Task details:
Continue the news article below about lenders entering the development finance market, picking up right after its final sentence.

Document section:

*** Begin section ***

Influx of lenders into specialist area cause for concern

Morgan Owen (pictured) is a rarity in the broker space. In fact, Owen can only think of a handful of brokers like her.
Through her brokerage Penny Finance, the vast majority of Owen’s work is in the specialised field of development finance.
Owen first got into development finance around three years ago, when she was introduced to a client that was buying a “fairly large” ($22 million to be precise) office building in Camberwell.
Owen said the deal came across her desk due to her “figure it out” reputation. Having evidently done a good job on that deal, Owen’s career took a sharp turn down the development finance rabbit hole – and she’s one of the few leading brokers in the space today.
It was a serendipitous time to become a development finance expert, as the country was emerging from the pandemic, bringing with it a backlog of projects that needed to break ground.
While the subsequent funding squeeze was unwelcome, Penny Finance remains a go-to brokerage for complex development finance deals.
Unfortunately, Owen has witnessed a few unfortunate trends in the sector she calls home.
Bad lending practices
Post-Covid, there has been “a massive influx” of lenders into the development finance market, “and I think it's a massive problem, because there are that many loan sharks out there that we do need to be concerned about,” she said.
Owen said the influx is primarily down to the restrictive lending policies of the major banks, which require larger deposits with less flexible terms, leading developers to seek finance elsewhere.
“If it can be a bank deal, it's going to be a bank deal,” Owen said of her preferred funding partners – Westpac got a particular shout out.
“It's obviously the most safe and secure way to go about it, it's going to be a low LVR, it's going to be the best rate,” she said of dealing with the traditional banks.
However, this safety and cost-effectiveness comes at the expense of flexibility, meaning not all borrowers will be able to get what they need from a major bank.
In these instances, Owen will search for a deal at one of the growing number of challengers and non-bank lenders in the space, who will offer higher LVRs and more flexible loan terms, but at a higher interest rate.

*** End section ***

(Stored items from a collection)

*** Begin section ***

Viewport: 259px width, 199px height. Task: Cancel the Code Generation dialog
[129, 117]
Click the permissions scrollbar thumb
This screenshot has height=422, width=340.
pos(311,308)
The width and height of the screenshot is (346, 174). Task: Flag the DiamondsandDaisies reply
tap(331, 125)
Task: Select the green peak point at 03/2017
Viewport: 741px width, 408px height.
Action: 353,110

*** End section ***
*** Begin section ***

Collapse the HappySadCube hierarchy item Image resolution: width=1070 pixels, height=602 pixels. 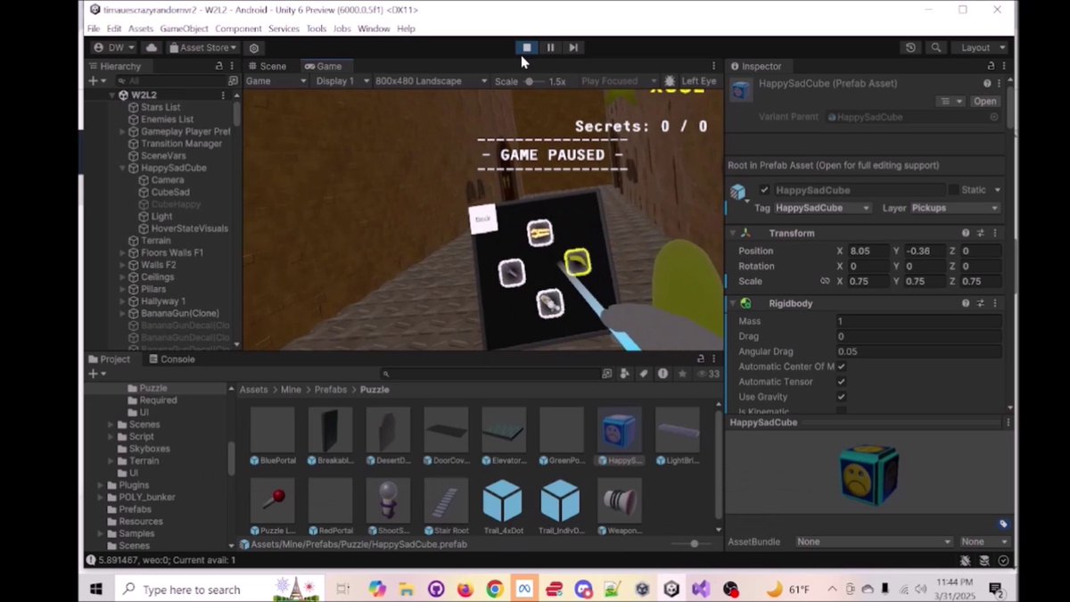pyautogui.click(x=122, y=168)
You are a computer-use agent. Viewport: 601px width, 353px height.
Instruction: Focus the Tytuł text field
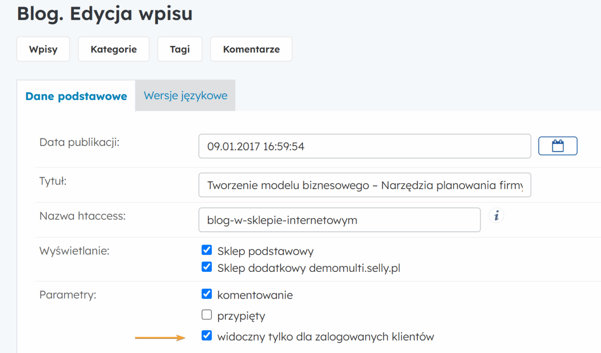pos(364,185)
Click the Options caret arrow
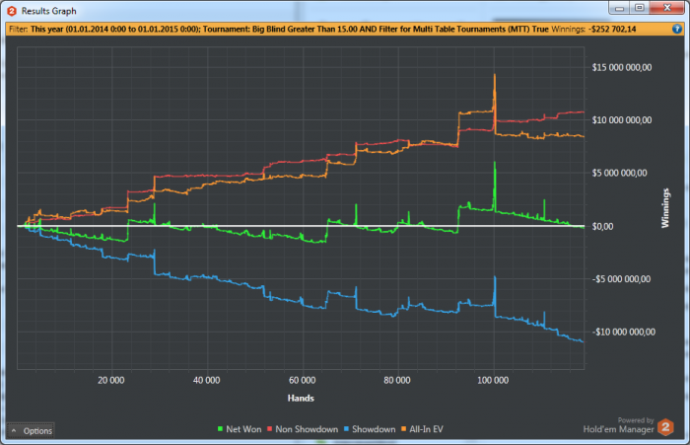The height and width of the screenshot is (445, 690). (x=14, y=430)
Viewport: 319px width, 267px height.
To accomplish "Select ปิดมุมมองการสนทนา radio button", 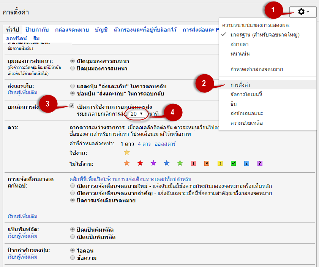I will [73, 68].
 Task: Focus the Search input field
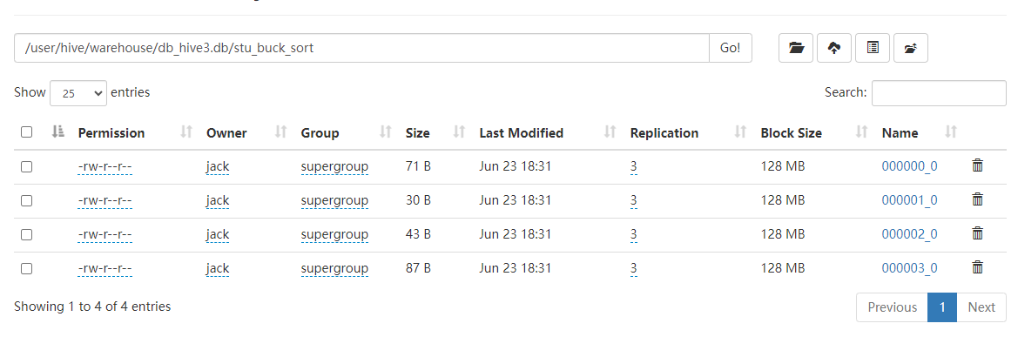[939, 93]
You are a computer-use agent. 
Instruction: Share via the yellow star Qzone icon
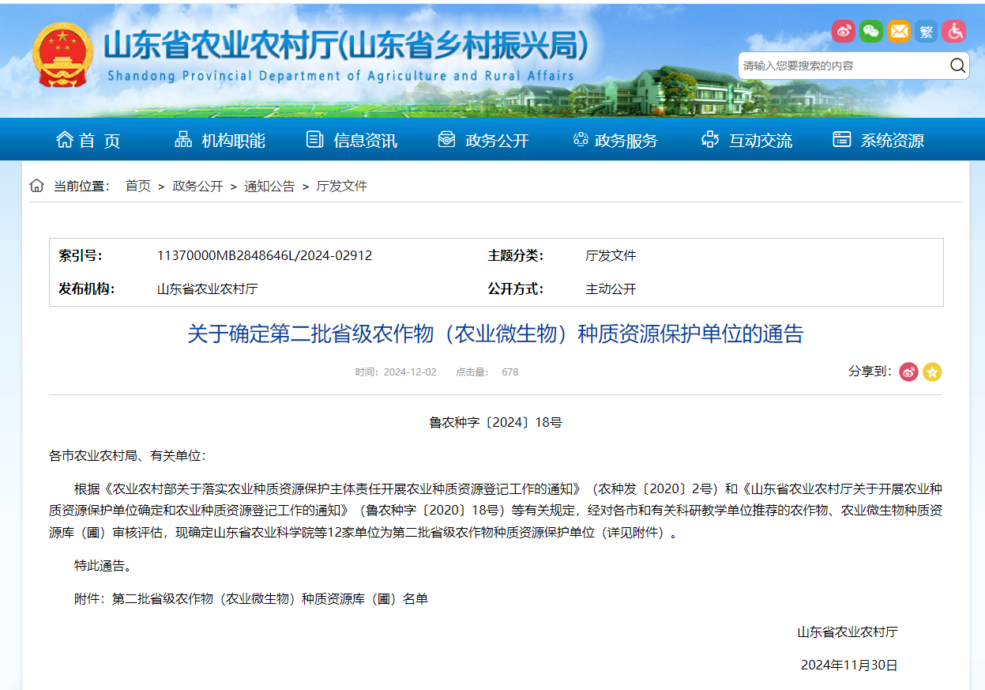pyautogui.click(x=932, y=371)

*** End section ***
*** Begin section ***

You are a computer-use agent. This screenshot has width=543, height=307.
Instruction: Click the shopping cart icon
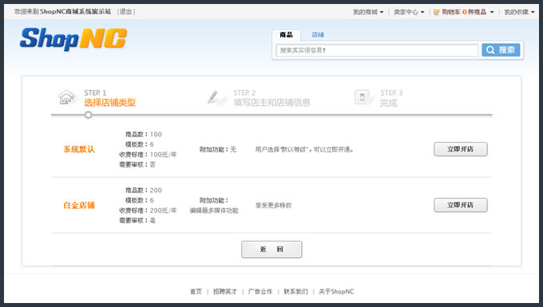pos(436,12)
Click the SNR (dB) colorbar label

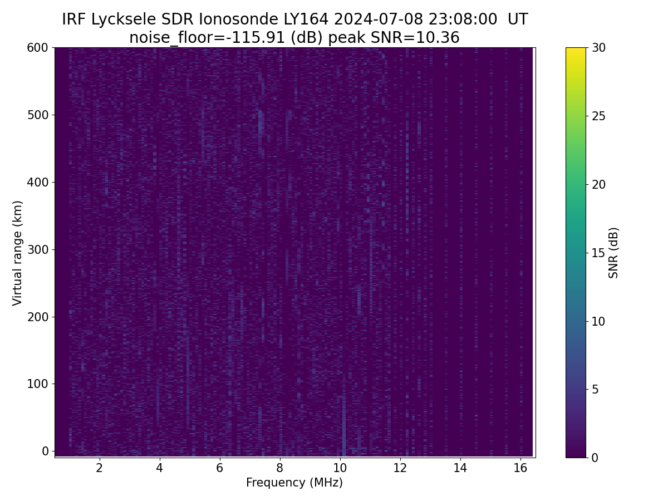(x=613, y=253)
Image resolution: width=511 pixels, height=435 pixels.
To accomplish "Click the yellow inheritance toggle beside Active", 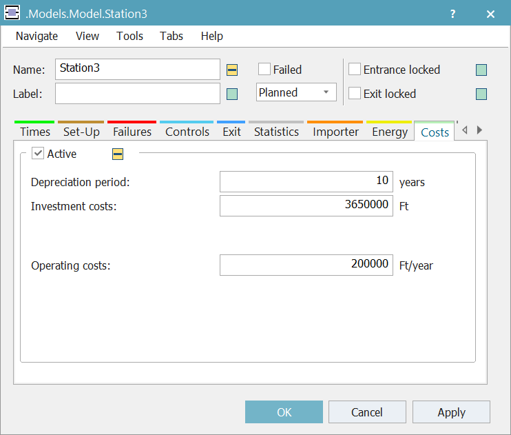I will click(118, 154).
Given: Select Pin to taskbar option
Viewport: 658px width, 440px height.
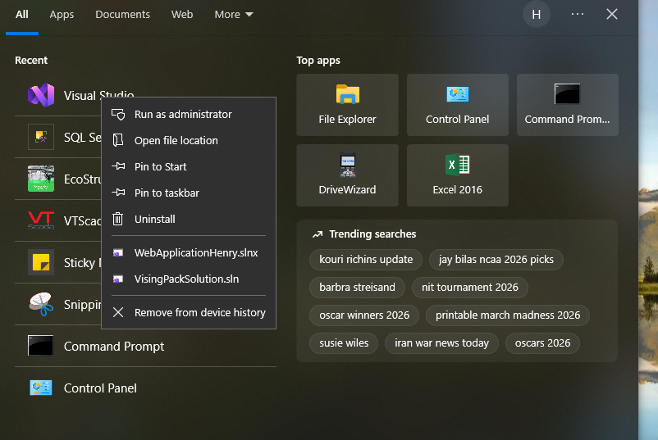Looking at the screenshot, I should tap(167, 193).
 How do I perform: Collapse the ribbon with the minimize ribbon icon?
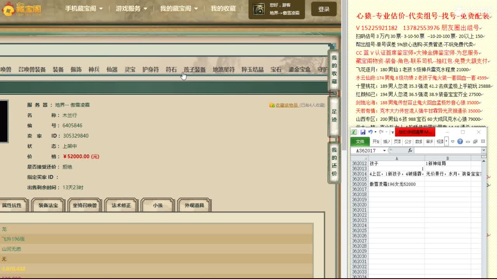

*** End section ***

Result for this exercise:
But Owen said she has seen some “disgusting behaviour” from the non-bank lenders “that will just say yes to anything and caveat everything.” Often, borrowers do not know what they are getting themselves into with these alternative lenders, which could end up hitting them where it hurts when push comes to shove.
Issues arise when lenders are writing loans with skinnier and skinnier margins – sometimes up to 80% of gross realised value of a project. Combining that with an inexperienced developer is a recipe for disaster, said Owen.
There is blame to be shared across the whole deal flow, with Owen pointing out that it’s a broker’s duty to not put their client into an inappropriate loan.
Banks more trustworthy
Unscrupulous practices evidently come in many shapes and sizes. Owen has seen instances of lenders changing the goal posts mid-negotiation that have made a deal “so inflexible and so bad that we couldn't actually proceed with it.” Yet Owen has witnessed these lenders refuse to refund a five-figure due diligence charge.
Owen has also seen a lender pull out of providing construction finance after settling the land acquisition. “That would never happen in bank land, where, if you get an approval, the bank is going to make good on it,” she said.
While these situations are hopefully the exception to the rule, they are undoubtedly a concern for Owen.
There is a risk of bad loans rising as more and more lenders pile into the space, “especially if people aren’t using a broker,” said Owen. “I would love to see more regulation, to be honest,” she added.